By Sam Ozer-Staton 

Last year, three giants of the rideshare industry — Uber, Lyft, and Doordash — spent more than $200 million to pass a California ballot measure that allowed “gig economy” companies to continue treating their employees as independent contractors. 

The rideshare industry hoped that the law would be a model for the nation. But on Friday, a California Superior Court judge ruled that it was unconstitutional and unenforceable. The court’s decision, which Uber has vowed to appeal, sets the stage for another round of high-stakes legal fights. It also revives a long-running political debate with broad implications for the future of work: Should gig economy workers be classified as employees who qualify for full benefits or as independent contractors who do not? 

That debate has played out most dramatically in California, where the rideshare industry has gone back and forth with powerful labor groups in a series of pitched battles. Prop 22, which passed in 2020 with 58% of the vote and was hailed as a decisive victory for gig economy companies, came after both California’s Supreme Court and state legislature moved to tighten regulations.

In a unanimous 2018 ruling, Dynamex v. Superior Court of Los Angeles, the California Supreme Court established a new three-part test that made it significantly more difficult for companies to classify workers as independent contractors. Under the so-called “ABC test,” gig economy workers would be considered employees if they performed a job that is part of the “usual course” of the company’s business. Workers would qualify as independent contractors only if the hiring company could prove:

“(A) that the worker is free from the control and direction of the hirer in connection with the performance of the work, both under the contract for the performance of such work and in fact; (B) that the worker performs work that is outside the usual course of the hiring entity’s business; and (C) that the worker is customarily engaged in an independently established trade, occupation, or business of the same nature as the work performed for the hiring entity.”

Then, in 2019, Governor Gavin Newsom signed AB5, which codified and expanded on the ruling in Dynamex by adding the three-part test to the California Labor Code and setting up an enforcement regime. In an appeal, Uber’s lawyers said that classifying its workers as employees would cause the company “irreparable harm” and force it to “turn into a different company.” The rideshare companies refused to abide by AB5 and challenged the law in California’s 1st District Court of Appeals.
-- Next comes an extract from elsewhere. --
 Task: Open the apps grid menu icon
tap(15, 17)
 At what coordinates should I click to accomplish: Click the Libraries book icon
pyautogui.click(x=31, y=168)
At the same time, they went all in on a (successful) campaign to pass Prop 22, which effectively exempted “app-based drivers” from the law. 

Earlier this year, a handful of drivers and one of the state’s most powerful labor organizations, Service Employees International Union (SEIU), filed a lawsuit challenging the constitutionality of Prop 22. The petitioners argued that the initiative was unconstitutional because it limited the state legislature’s ability to allow workers to organize and have access to workers’ compensation.

In a decision on Friday, Alameda Superior Court Judge Frank Roesch agreed with the petitioners, ruling that a provision of the law restricted the legislature’s “plenary power” (or complete power) to extend worker compensation to app-based drivers. The judge acknowledged that California’s voters had “expressed their intentions that Prop 22’s provisions be severable,” but ruled that if the workers’ compensation provision is unconstitutional, “the whole Act should be stricken.” 

Aside from the legal wrangling, there is a substantive — and yet unresolved — political question around how to classify gig economy workers. Critics of the independent contractor model argue that the companies’ market power allows them to exploit workers by not extending the traditional protections of full employment, like a minimum wage and healthcare benefits. While the drivers can determine their own hours, the critics argue, they have little control when it comes to other business decisions, like deciding which clients to take on.

The companies argue that being forced to pay its workers traditional benefits would devastate their businesses at a time when drivers so desperately need the work. They say that adopting the employee model would effectively force mass driver lay-offs. Fewer drivers and worse service would hurt both workers and consumers, the companies argue.

Do you think it’s sustainable for rideshare companies to provide their drivers with the full benefits of employment? Would you as a consumer be willing to accept the likely trade-offs — like fewer drivers, higher prices, and slower service — in exchange for additional employee labor protections?